Extracted data entries:
┄┄┄┄┄┄
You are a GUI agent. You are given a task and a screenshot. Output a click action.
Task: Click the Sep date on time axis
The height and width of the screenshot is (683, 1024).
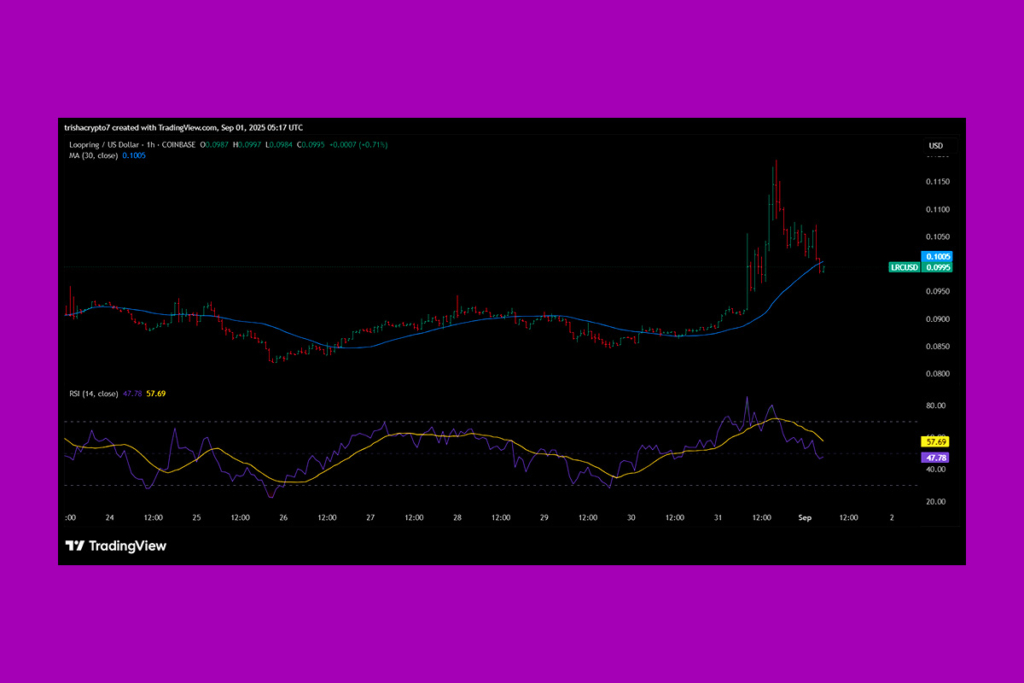(805, 518)
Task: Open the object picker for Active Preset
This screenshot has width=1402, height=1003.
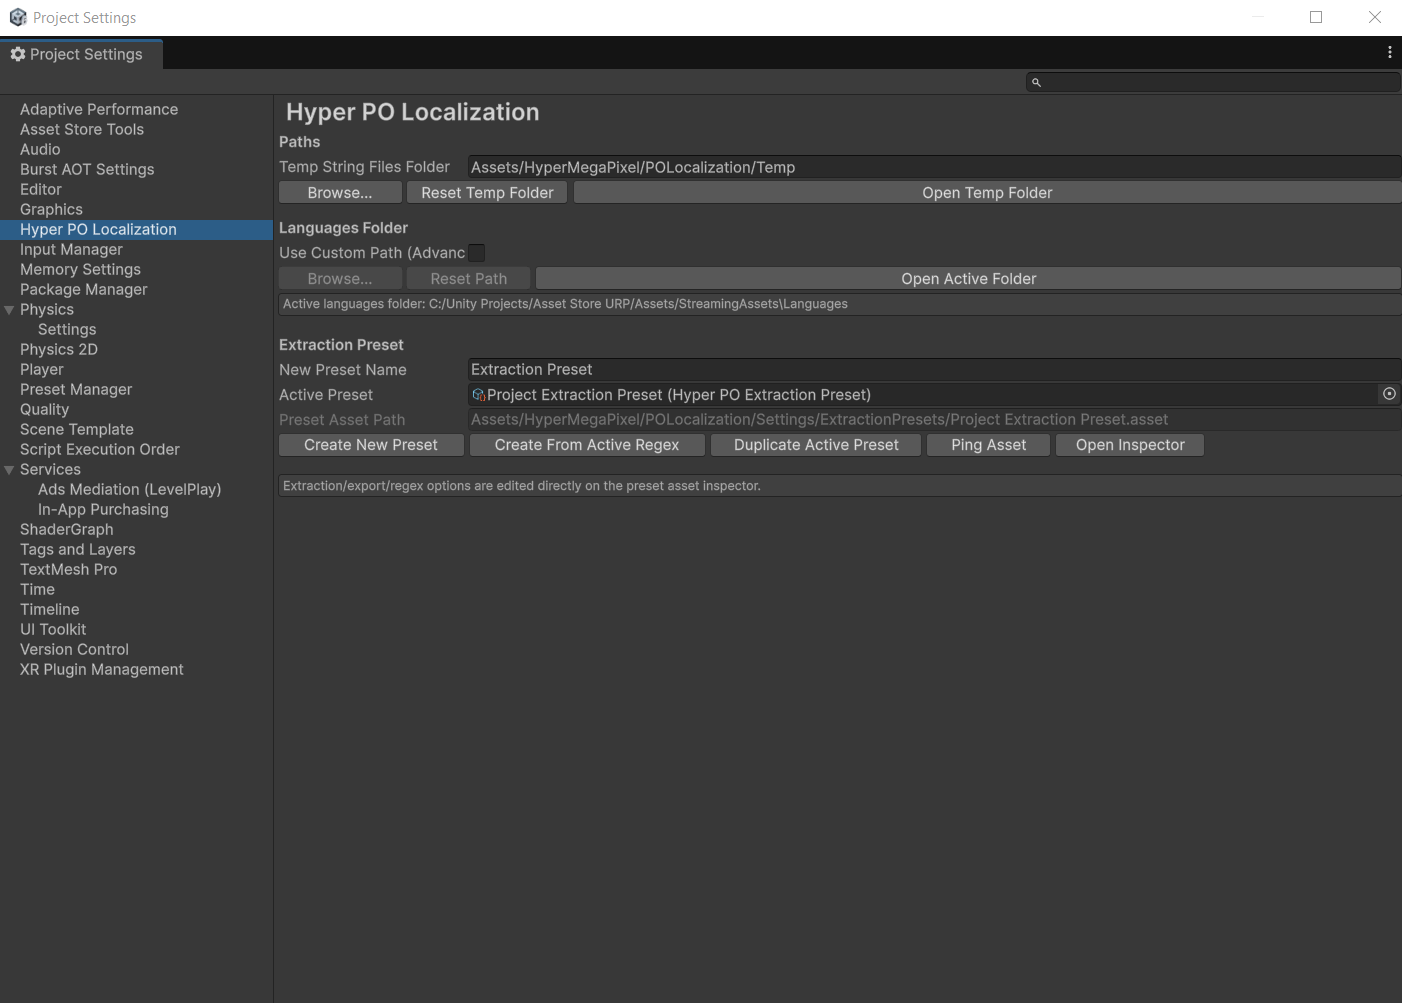Action: click(x=1389, y=394)
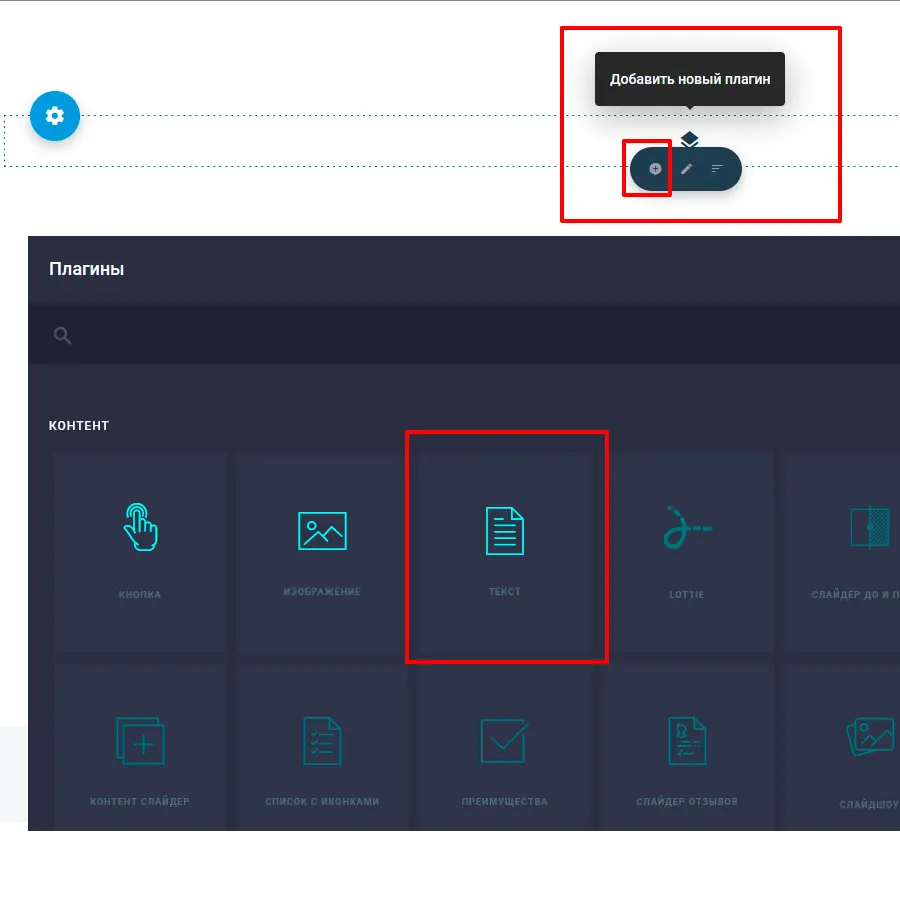
Task: Click the Добавить новый плагин tooltip
Action: pyautogui.click(x=690, y=79)
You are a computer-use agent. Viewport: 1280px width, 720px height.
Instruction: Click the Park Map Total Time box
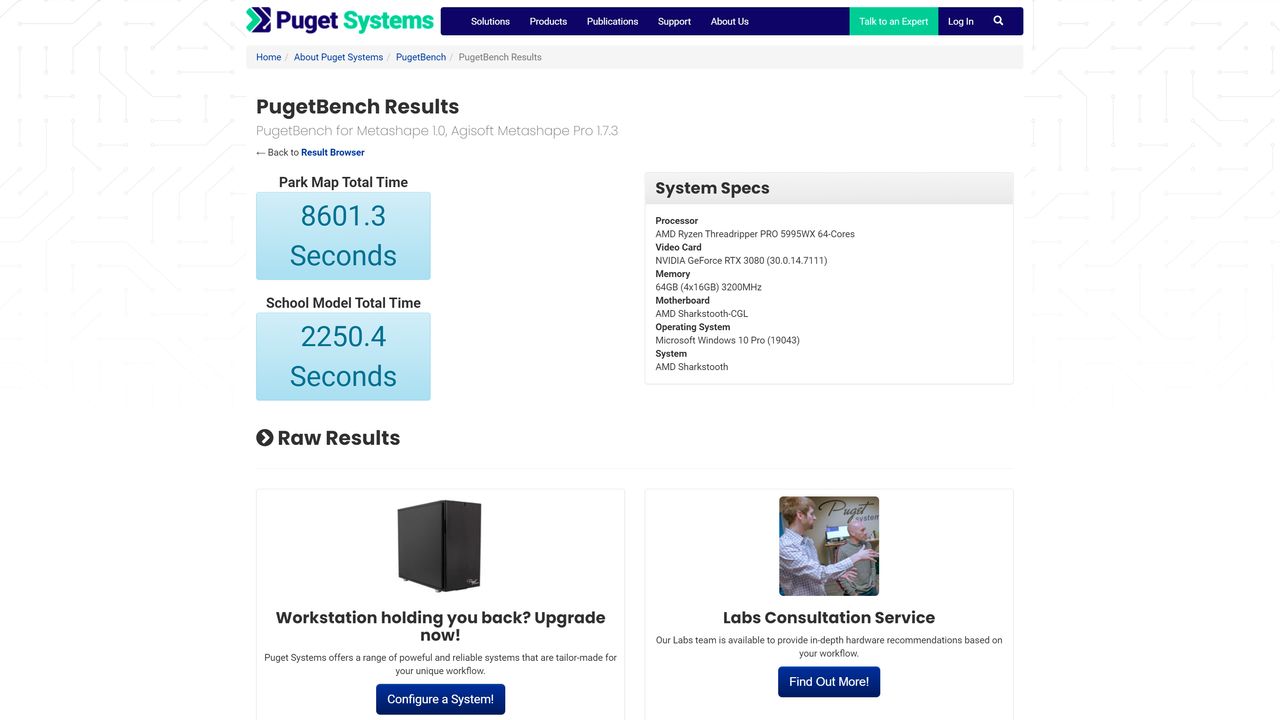343,236
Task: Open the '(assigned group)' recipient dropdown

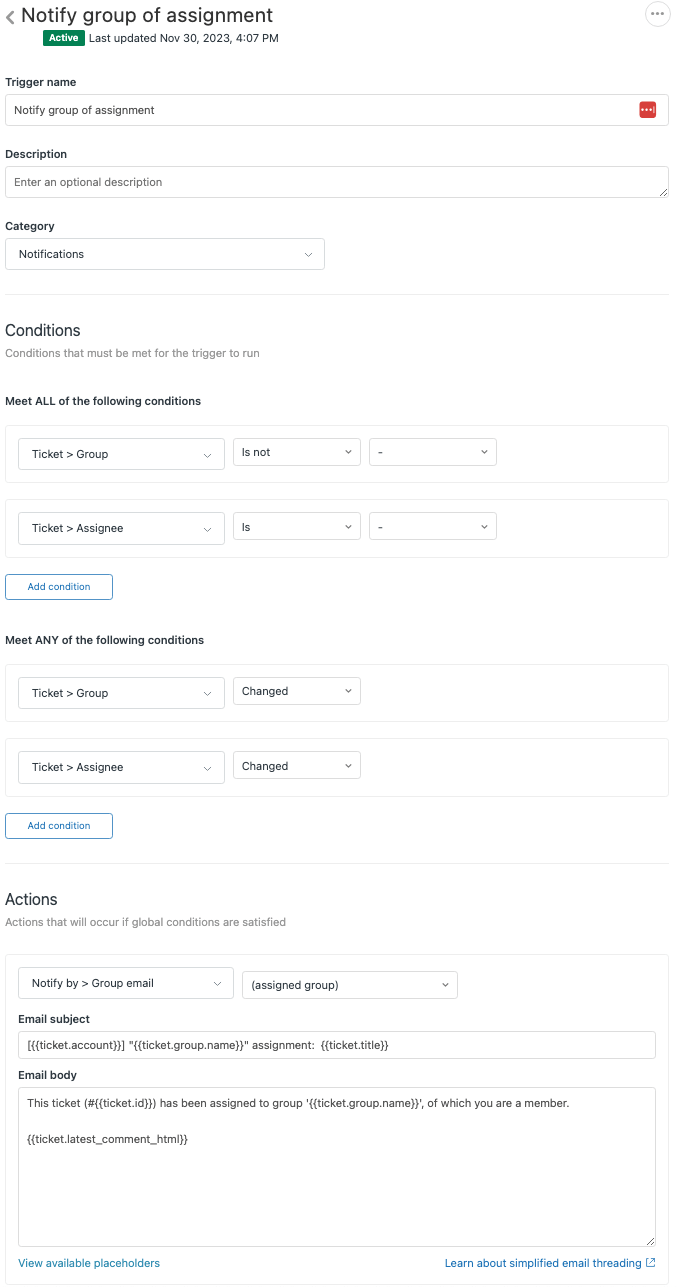Action: click(350, 985)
┄┄┄┄┄┄
▶ [TASK INSTRUCTIONS]:
Exactly as they appear above, write out all the entries, without pictures.

▶ [TASK RESULT]:
You are a GUI agent. You are given a task and a screenshot. Output a click action.
Task: Click the Sep date on time axis
The height and width of the screenshot is (683, 1024).
(805, 518)
Task: Open the object picker for Active Preset
This screenshot has width=1402, height=1003.
Action: click(x=1389, y=394)
Task: Click the Добавить новый плагин tooltip
Action: pyautogui.click(x=690, y=79)
You are a computer-use agent. Viewport: 1280px width, 720px height.
Instruction: Click the Park Map Total Time box
343,236
Task: Open the '(assigned group)' recipient dropdown

Action: click(350, 985)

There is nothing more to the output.